===== Supplied data

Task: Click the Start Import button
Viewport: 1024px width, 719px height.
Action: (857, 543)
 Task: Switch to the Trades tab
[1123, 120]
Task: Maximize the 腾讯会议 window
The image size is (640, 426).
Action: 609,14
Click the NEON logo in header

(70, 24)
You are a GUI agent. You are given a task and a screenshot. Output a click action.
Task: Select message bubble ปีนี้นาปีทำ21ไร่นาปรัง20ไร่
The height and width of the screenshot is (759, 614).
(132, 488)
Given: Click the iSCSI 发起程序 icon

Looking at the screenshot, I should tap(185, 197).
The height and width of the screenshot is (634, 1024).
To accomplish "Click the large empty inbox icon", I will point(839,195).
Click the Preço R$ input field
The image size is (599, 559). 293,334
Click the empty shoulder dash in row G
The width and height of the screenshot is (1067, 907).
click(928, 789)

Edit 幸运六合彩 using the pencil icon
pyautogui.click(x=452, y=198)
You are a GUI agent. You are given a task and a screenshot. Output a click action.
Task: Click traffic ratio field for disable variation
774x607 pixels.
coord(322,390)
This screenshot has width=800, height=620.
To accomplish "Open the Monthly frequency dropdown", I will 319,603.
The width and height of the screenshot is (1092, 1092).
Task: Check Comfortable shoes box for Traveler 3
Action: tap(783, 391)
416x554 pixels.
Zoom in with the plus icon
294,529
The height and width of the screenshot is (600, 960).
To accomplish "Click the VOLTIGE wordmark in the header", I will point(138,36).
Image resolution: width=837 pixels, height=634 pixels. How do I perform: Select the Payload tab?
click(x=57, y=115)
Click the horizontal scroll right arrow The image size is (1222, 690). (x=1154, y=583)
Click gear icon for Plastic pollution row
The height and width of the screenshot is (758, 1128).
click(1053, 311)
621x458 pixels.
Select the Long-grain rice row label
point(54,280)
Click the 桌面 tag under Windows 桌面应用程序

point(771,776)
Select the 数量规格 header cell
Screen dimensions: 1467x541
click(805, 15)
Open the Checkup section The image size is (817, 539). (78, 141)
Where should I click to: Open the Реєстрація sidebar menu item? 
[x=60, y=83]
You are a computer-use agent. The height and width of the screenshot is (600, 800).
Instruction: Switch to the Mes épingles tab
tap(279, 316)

==========

Given problem
Set down every line of the entries above without changing a single character.

Answer to the task
Task: Click the Start Import button
Viewport: 1024px width, 719px height.
Action: (857, 543)
 Task: Switch to the Trades tab
[1123, 120]
Task: Maximize the 腾讯会议 window
The image size is (640, 426).
Action: 609,14
Click the NEON logo in header

(70, 24)
You are a GUI agent. You are given a task and a screenshot. Output a click action.
Task: Select message bubble ปีนี้นาปีทำ21ไร่นาปรัง20ไร่
The height and width of the screenshot is (759, 614).
(132, 488)
Given: Click the iSCSI 发起程序 icon

Looking at the screenshot, I should tap(185, 197).
The height and width of the screenshot is (634, 1024).
To accomplish "Click the large empty inbox icon", I will point(839,195).
Click the Preço R$ input field
The image size is (599, 559). 293,334
Click the empty shoulder dash in row G
The width and height of the screenshot is (1067, 907).
click(928, 789)

Edit 幸运六合彩 using the pencil icon
pyautogui.click(x=452, y=198)
You are a GUI agent. You are given a task and a screenshot. Output a click action.
Task: Click traffic ratio field for disable variation
774x607 pixels.
coord(322,390)
This screenshot has width=800, height=620.
To accomplish "Open the Monthly frequency dropdown", I will 319,603.
The width and height of the screenshot is (1092, 1092).
Task: Check Comfortable shoes box for Traveler 3
Action: tap(783, 391)
416x554 pixels.
Zoom in with the plus icon
294,529
The height and width of the screenshot is (600, 960).
To accomplish "Click the VOLTIGE wordmark in the header", I will point(138,36).
Image resolution: width=837 pixels, height=634 pixels. How do I perform: Select the Payload tab?
click(x=57, y=115)
Click the horizontal scroll right arrow The image size is (1222, 690). (x=1154, y=583)
Click gear icon for Plastic pollution row
The height and width of the screenshot is (758, 1128).
click(1053, 311)
621x458 pixels.
Select the Long-grain rice row label
point(54,280)
Click the 桌面 tag under Windows 桌面应用程序

point(771,776)
Select the 数量规格 header cell
Screen dimensions: 1467x541
click(805, 15)
Open the Checkup section The image size is (817, 539). (78, 141)
Where should I click to: Open the Реєстрація sidebar menu item? 
[x=60, y=83]
You are a computer-use agent. The height and width of the screenshot is (600, 800).
Instruction: Switch to the Mes épingles tab
tap(279, 316)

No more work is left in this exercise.